'Jogam contra o Brasil e incentivam a greve dos caminhoneiros', diz Lindbergh ao criticar apoio bolsonarista à guerra contra Irã
Parlamentar aponta interferência estrangeira na mobilização dos caminhoneiros e apoio bolsonarista à guerra que tem aumentado o preço dos combustíveis
247 - O fechamento do Estreito de Ormuz — corredor estratégico por onde escoa cerca de 20% de todo o petróleo comercializado no planeta — empurrou o barril da commodity para além dos US$ 100 e acendeu um alerta no Brasil: caminhoneiros ameaçam decretar greve nacional diante da disparada dos combustíveis. Foi nesse cenário que o deputado federal Lindbergh Farias (PT-RJ) lançou, nesta quarta-feira (18), uma acusação direta: segundo o parlamentar, os Estados Unidos e o governo de Israel estão por trás da mobilização da categoria. De acordo com o deputado do PT, setores alinhados a Jair Bolsonaro (PL) estariam se valendo da crise para pressionar politicamente o atual governo federal.
"Trump e Israel iniciam uma guerra insana e injustificada contra o Irã. O resultado? Aumento do petróleo no mundo todo. O que os bolsonaristas que apoiam Trump e Israel fazem? Culpam o Lula e jogam de novo contra o Brasil ao incentivar greve de caminhoneiros", escreveu o parlamentar na rede social X.
Na mesma publicação, Lindbergh foi além e direcionou críticas à postura de aliados domésticos do governo estadunidense. Segundo ele, esses grupos "não têm vergonha de serem tão subservientes e de quererem o Brasil colônia" da administração de Washington — frase que sintetiza sua leitura sobre o alinhamento político entre bolsonaristas brasileiros e a agenda externa dos Estados Unidos e de Israel.

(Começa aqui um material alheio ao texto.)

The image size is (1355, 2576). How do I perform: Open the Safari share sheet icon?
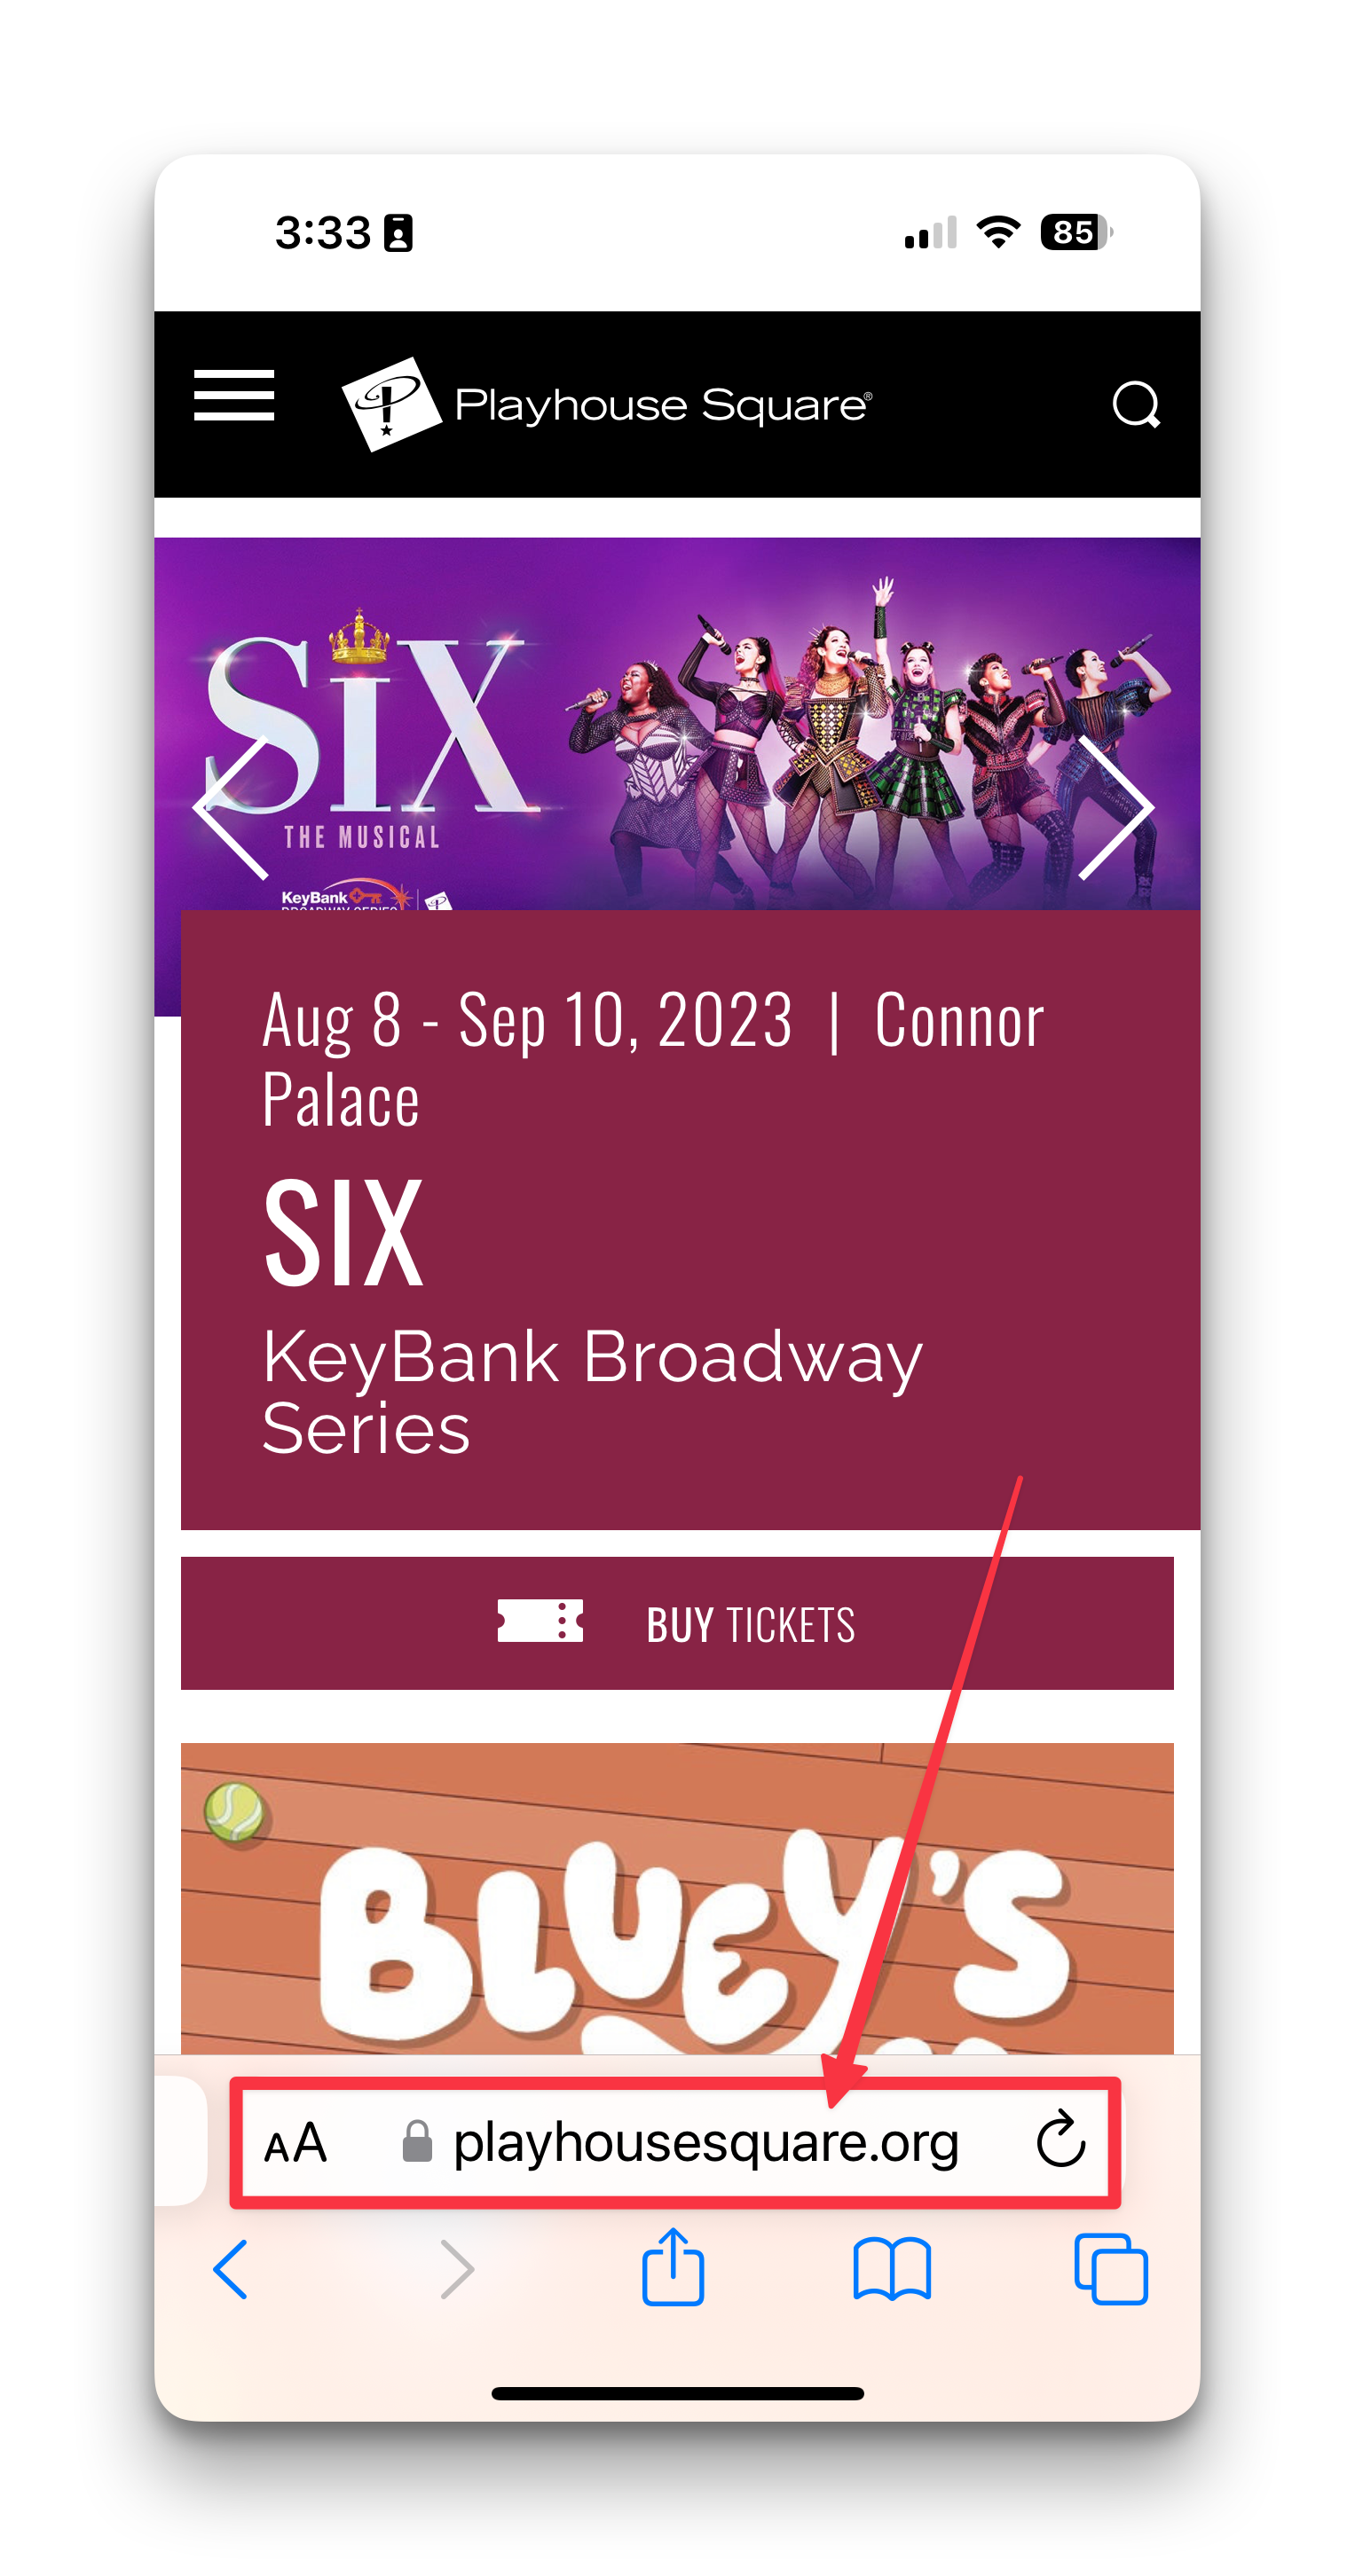pyautogui.click(x=673, y=2266)
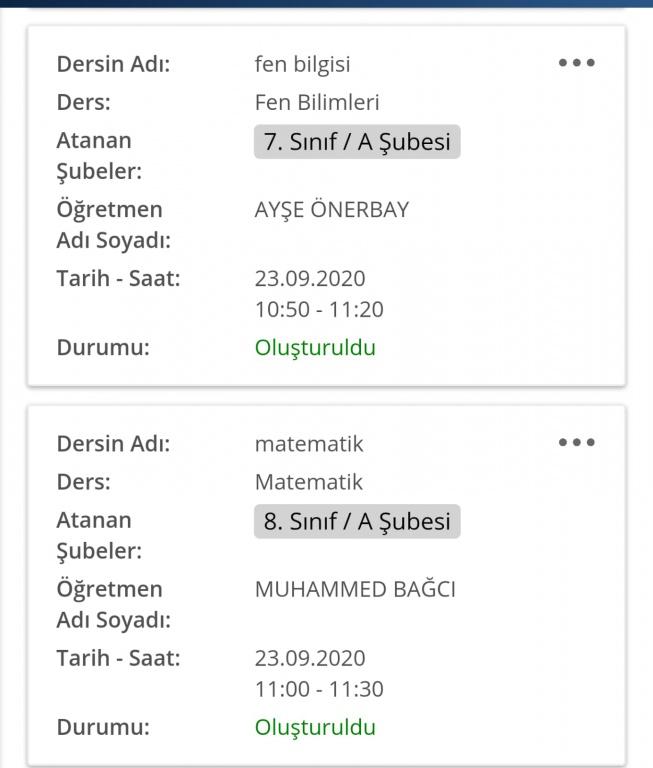Click the Fen Bilimleri course text
Image resolution: width=653 pixels, height=768 pixels.
[x=317, y=102]
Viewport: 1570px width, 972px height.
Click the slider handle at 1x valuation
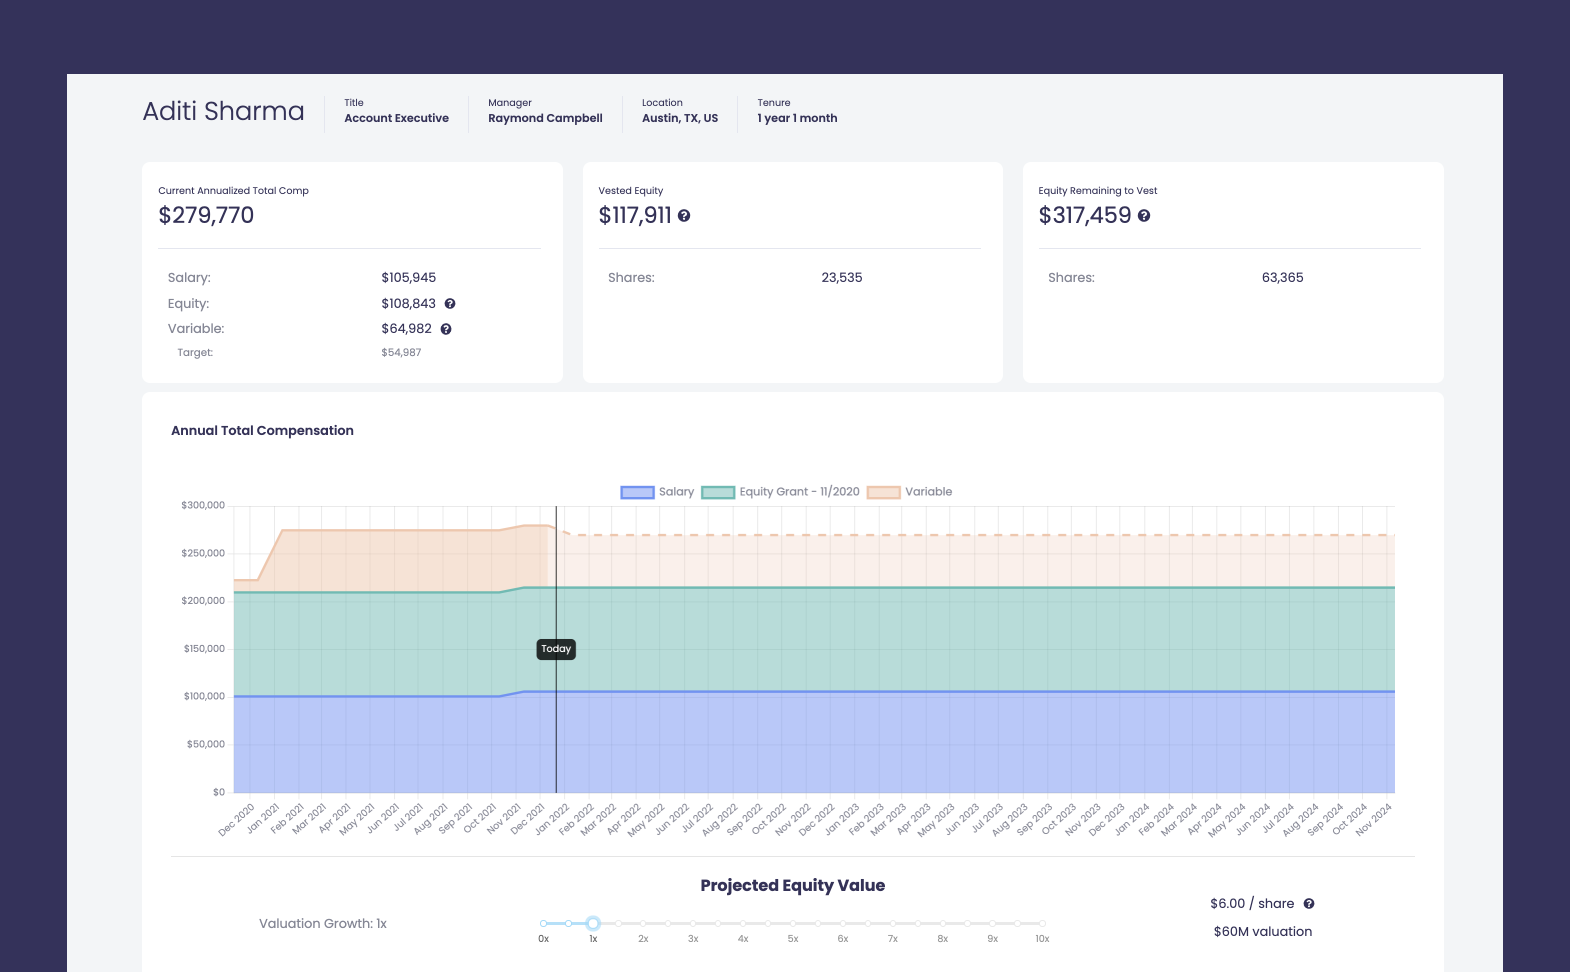[x=593, y=923]
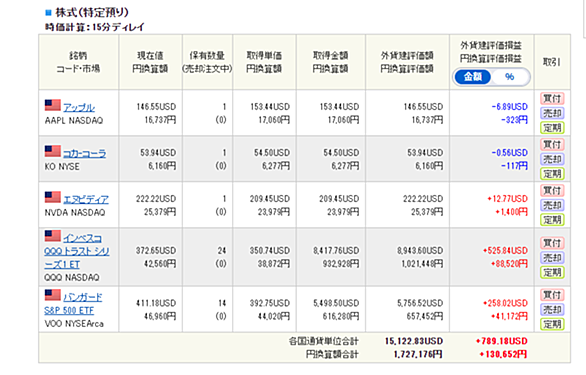The height and width of the screenshot is (375, 586).
Task: Click the US flag icon beside バンガード
Action: pyautogui.click(x=53, y=295)
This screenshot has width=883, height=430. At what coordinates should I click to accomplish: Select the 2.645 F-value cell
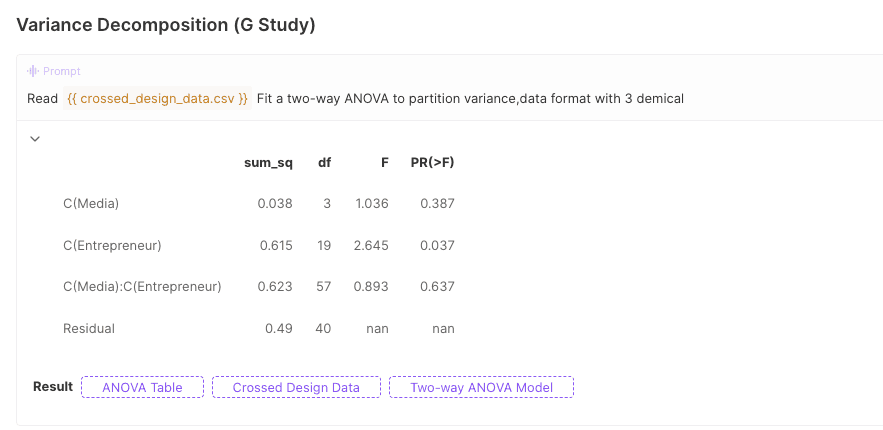(371, 245)
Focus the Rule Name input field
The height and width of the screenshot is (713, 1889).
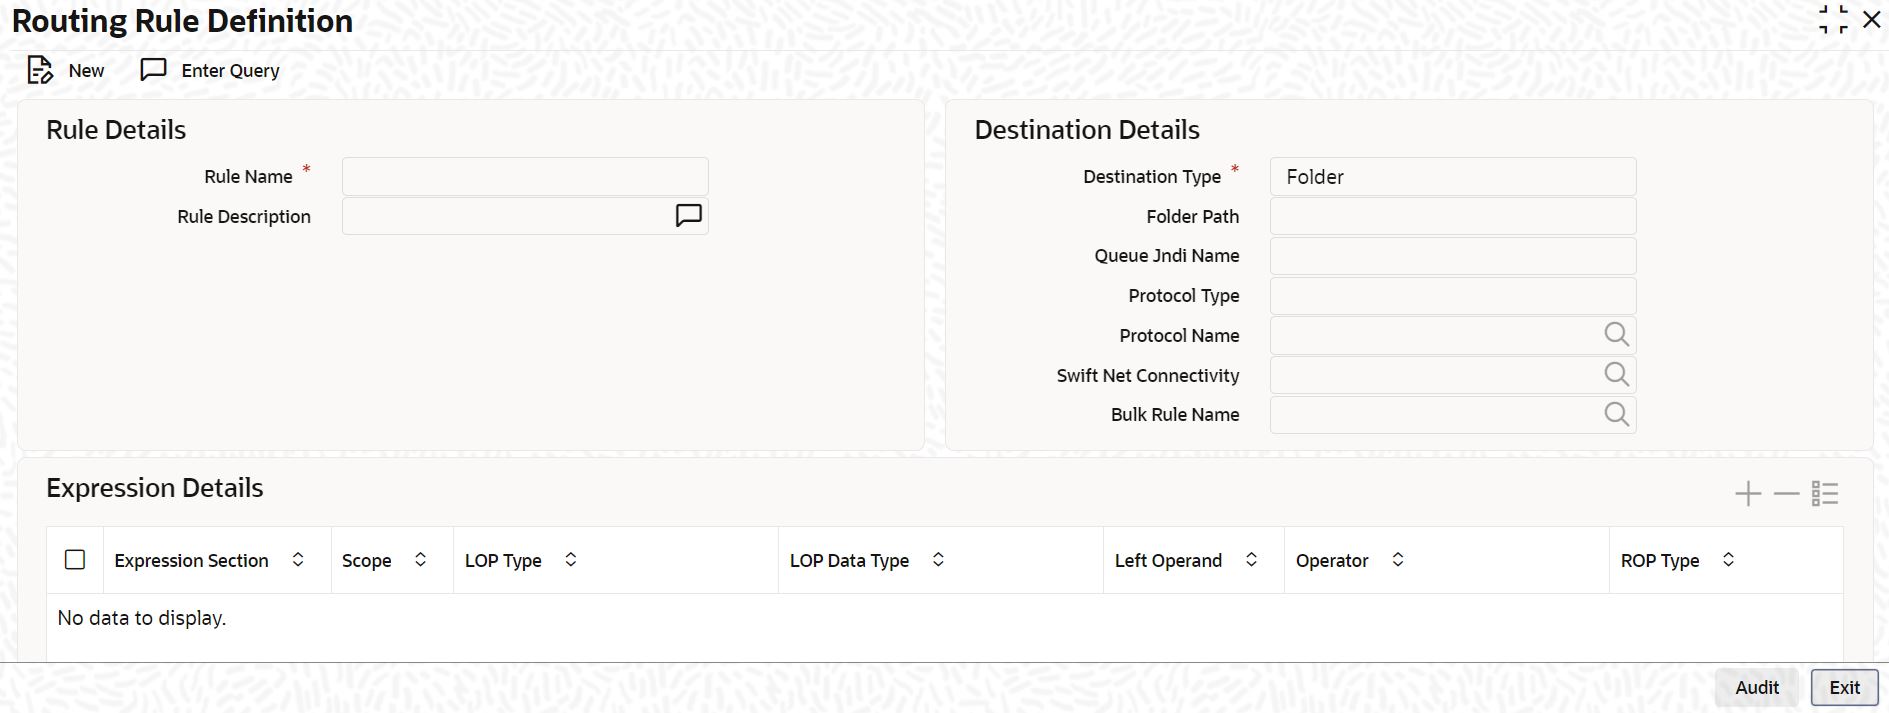525,177
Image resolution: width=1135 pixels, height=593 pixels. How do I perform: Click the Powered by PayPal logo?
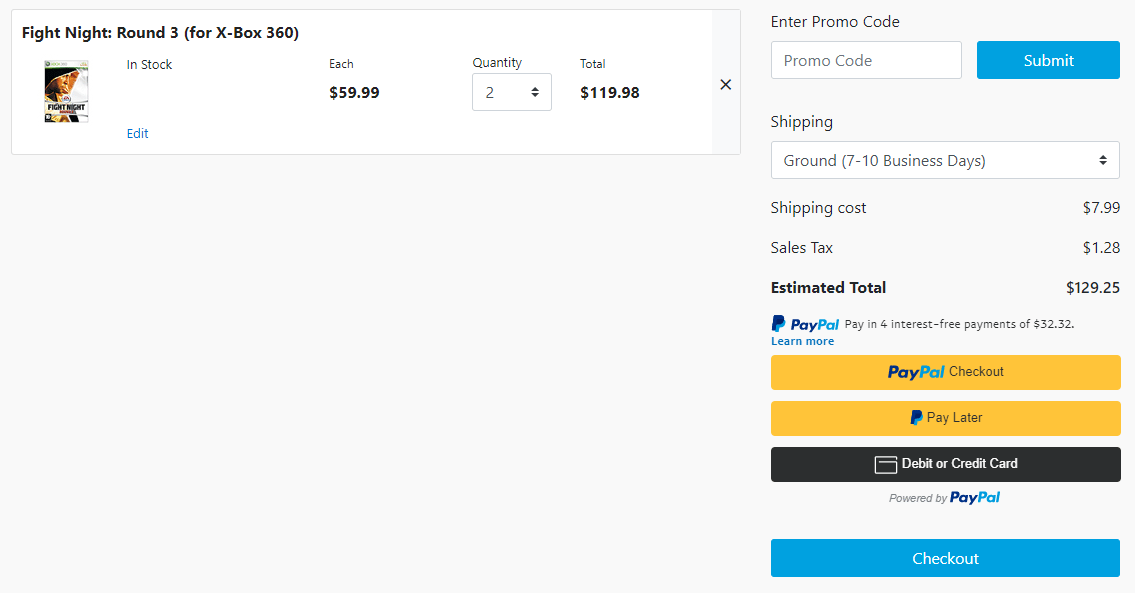pyautogui.click(x=974, y=498)
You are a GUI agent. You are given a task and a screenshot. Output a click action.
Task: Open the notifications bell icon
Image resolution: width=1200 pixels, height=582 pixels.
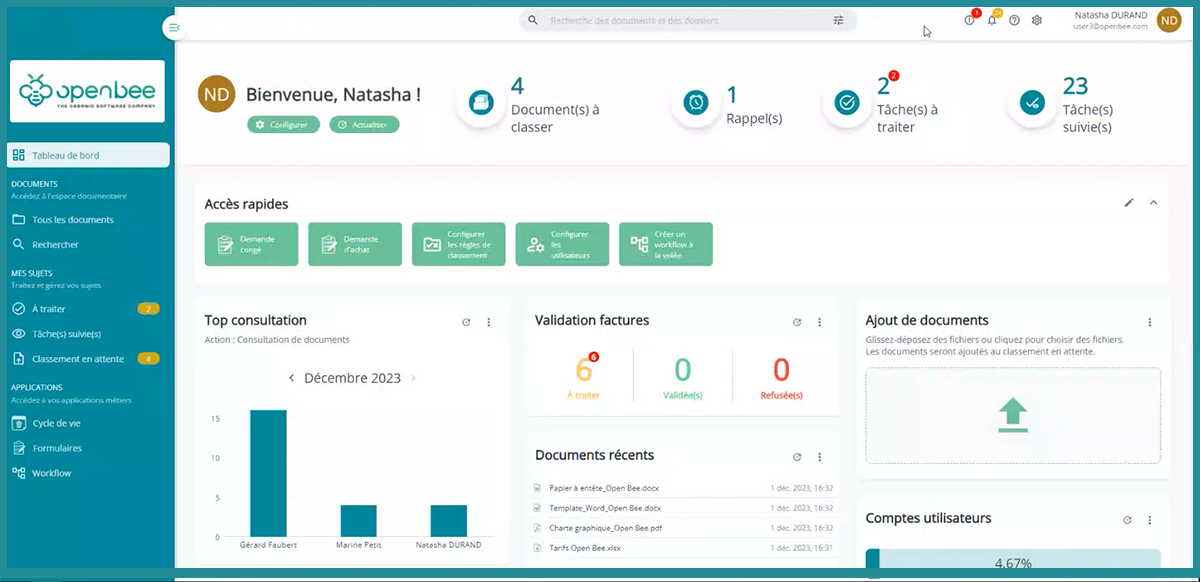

"Vocês bolsonaristas estão estimulando uma greve de caminhoneiros neste momento. Vocês com este apoio à agressão norte-americana no Irã, estão na verdade reforçando a tese do descontrole dos combustíveis porque vocês trabalham para o caos", acrescentou Lindbergh.
O contexto: petróleo acima de US$ 100 e ameaça de paralisação
A ameaça de greve dos caminhoneiros se insere num quadro de pressão crescente sobre os preços dos combustíveis no Brasil. Com o barril de petróleo superando a marca dos US$ 100 em razão do bloqueio do Estreito de Ormuz — consequência direta da ofensiva militar americana contra o Irã —, o valor repassado nas bombas tem gerado insatisfação no setor de transporte rodoviário de cargas, historicamente sensível às oscilações do diesel.
O governo federal já reagiu à crise com duas medidas anunciadas pelo presidente Lula: um decreto que zerou as alíquotas de PIS e Cofins sobre a importação e a comercialização do diesel, e uma medida provisória que viabiliza subsídios diretos a produtores e importadores do combustível. Juntas, as iniciativas — válidas até 31 de dezembro — podem reduzir o preço do diesel em até R$ 0,64 por litro, segundo estimativa do Ministério da Fazenda.
Greve dos caminhoneiros como termômetro político
A possível paralisação dos caminhoneiros tem peso político que vai além da questão econômica. O setor protagonizou uma greve de grande impacto em 2018, durante o governo Michel Temer, e qualquer movimento semelhante tende a ser lido como um termômetro da popularidade e da capacidade de gestão do presidente da República.
Ao associar a mobilização da categoria a uma articulação política orquestrada por forças externas e por opositores domésticos, Lindbergh Farias busca reposicionar o debate: em vez de uma crise de governança, o deputado apresenta o cenário como um ataque coordenado contra o Brasil — com os caminhoneiros sendo instrumentalizados num jogo que, segundo ele, serve aos interesses de Washington e de Tel Aviv, não aos do país.
O conflito no Oriente Médio
Os EUA e as forças de Israel iniciaram os ataques em 28 de fevereiro. Os dois países acusaram o Irã de implementar medidas para o desenvolvimento de bomba nuclear. Mas o diretor-geral da Agência Internacional de Energia Atômica (AIEA), Rafael Grossi, declarou que, segundo inspetores da ONU, não foram encontradas provas de que o Irã esteja conduzindo um programa coordenado para desenvolver armas nucleares.
Mais de 2 mil mortes registradas no Irã e em países vizinhos do Oriente Médio. Esse é o balanço do conflito deflagrado em 28 de fevereiro, quando os Estados Unidos iniciaram uma ofensiva militar contra o território iraniano. Washington fundamentou a operação na afirmação de que Teerã estaria desenvolvendo armamentos nucleares — alegação que a Organização das Nações Unidas (ONU) rejeitou, negando que o Irã tivesse essa pretensão.